Old: Three Lamps District
Locals know the area surrounding the Rotunda de Carlos da Maia in Taipa for market stalls hawking fresh vegetables, packaged snacks, sundry household goods – and Burmese food. In the 1960s and ’70s, Burmese people of Chinese descent emigrated to Macao, bringing along their classic dishes. One of the most popular is mohinga, rice noodles in rich, fish broth topped with a boiled egg and split pea crackers, which is typically eaten for breakfast in Myanmar, but available all day at Ngau Ngau and Restaurante Birmanes Nga Heong.

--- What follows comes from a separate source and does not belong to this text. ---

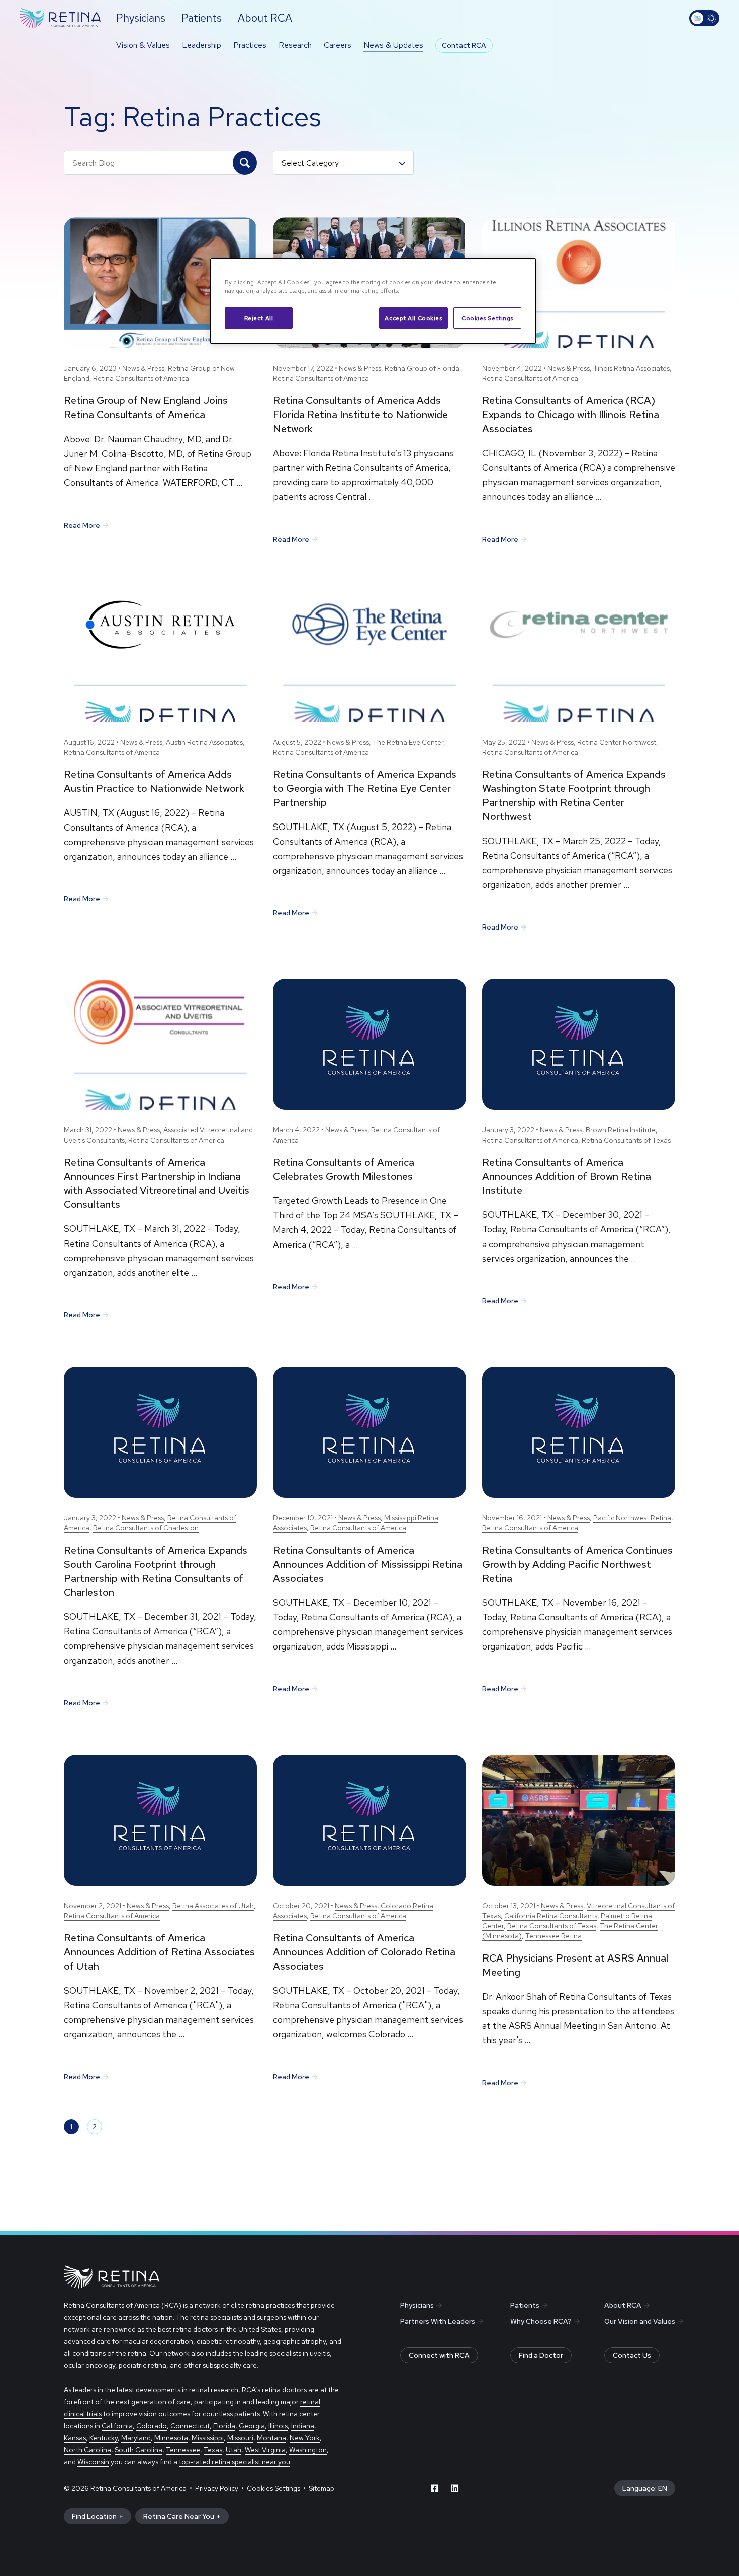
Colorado (151, 2425)
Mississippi (208, 2437)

In Taipa Village, make a beeline for Rest Yangon, down the backstreet Travessa Lou Fu, opposite The Blissful Carrot cafe.
New: Batman Dark Flight
The HK$250 billion Hollywood-themed Studio City’s blockbuster attractions include the world’s first ride to feature the Dark Knight. With a multistorey screen and state-of-the-art sound design, Batman Dark Flight (MOP178/HK$172) is an immersive flight simulation that takes you out crime fighting, flying through Gotham City in the Batplane and tearing through its streets in the fabled Batmobile in pursuit of supervillains The Joker, Two-Face and Bane.
Old: Chong San tram
You can’t beat Macau’s Chong San tram for kitschy charm and value for money – just MOP3 (HK$3) for a round-trip ticket. Setting out from Jardin de la Flora, the two-minute ride aboard a gondola (big enough to squeeze in four people) delivers superb panoramic views. It’s also quicker than hiking up Guia Hill if you want to check out the colonial fort and lighthouse, built in 1865, and the frescoed chapel dating back to 1622.
New: Loja das Conservas
Loja das Conservas, an outpost of the renowed Lisbon emporium, showcases more than 200 Portuguese producers of canned fish. Reach for the sardines, obviously, but don’t ignore the codfish, squid, mussels and eels; all pickled, drenched in spices or preserved in oil. The packaging – gorgeous retro designs emblazoned on the tins, jars and paper wrappings – is reason enough to pick up a souvenir or two.
Old: Almond biscuits
Venture about 10 minutes south from the Ruins of St Paul, and you’ll reach Pastelaria Chui Heong, a longtime favourite for the almond biscuits made on site. (It was founded in 1958 by the father of current owner Lee Chi-Yung.) There’s usually a queue outside, but it moves quickly and is worth the wait to snag a box or two – and some egg rolls while you’re at it.